Julio de 2026 pasará a la historia como uno de los meses más difíciles para los empresarios colombianos en las últimas tres décadas. No exagero. Pocas veces hemos visto concentrarse en tan corto tiempo tantos cambios normativos con efectos directos sobre los costos laborales, la productividad, la organización del trabajo y la competitividad empresarial.
En menos de 15 días, las empresas colombianas tuvieron que enfrentar tres fenómenos simultáneos: la creación de un nuevo festivo nacional asociado al Día de Nuestra Señora del Rosario de Chiquinquirá, trasladado al lunes 13 de julio conforme a la Ley Emiliani; el incremento del recargo por trabajo dominical y festivo al 90 % a partir del 1.º de julio; y la entrada en vigor de la reducción definitiva de la jornada laboral a 42 horas semanales desde el 15 de julio.
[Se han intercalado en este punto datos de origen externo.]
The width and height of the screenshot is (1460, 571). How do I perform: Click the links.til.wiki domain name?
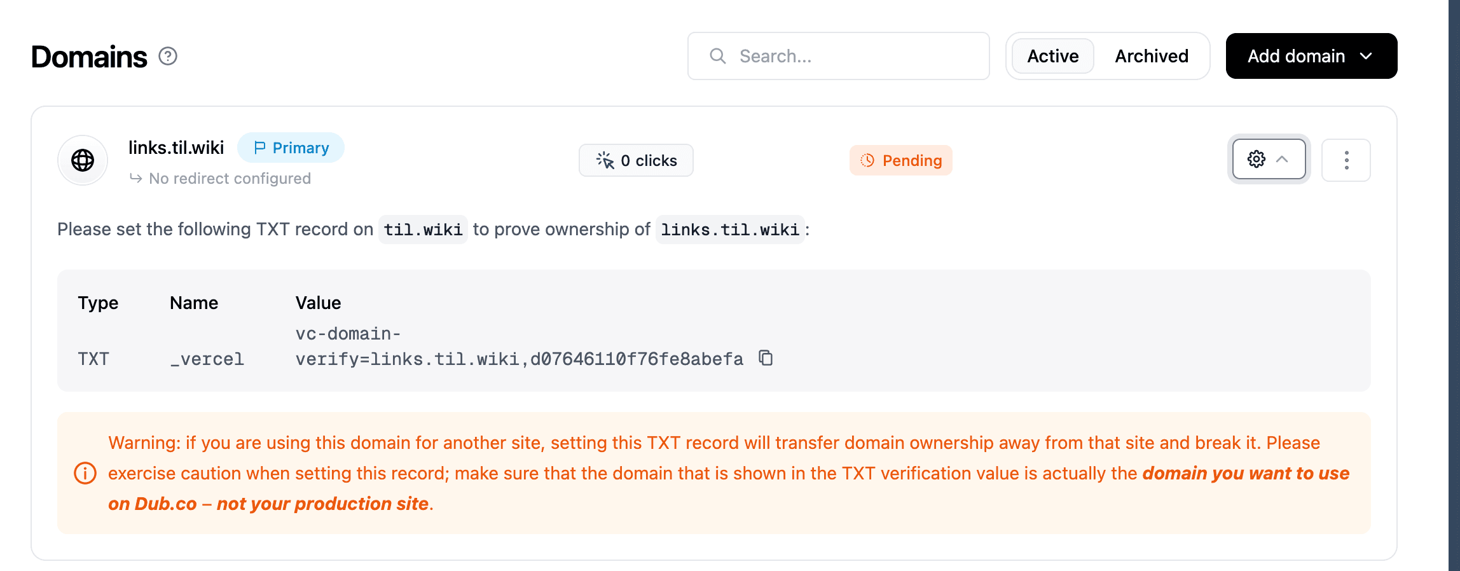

A ello se sumó la fuerte presión que enfrentaron las empresas durante junio para pagar la prima de servicios, en un contexto marcado por un aumento desmedido y populista del salario mínimo que, a juicio de muchos empresarios, respondió más a cálculos políticos irresponsables del Gobierno Petro que a criterios técnicos, y que terminó golpeando severamente al sector productivo colombiano.
Por separado, cada una de estas medidas podría ser objeto de debate. Juntas, constituyen una verdadera tormenta perfecta.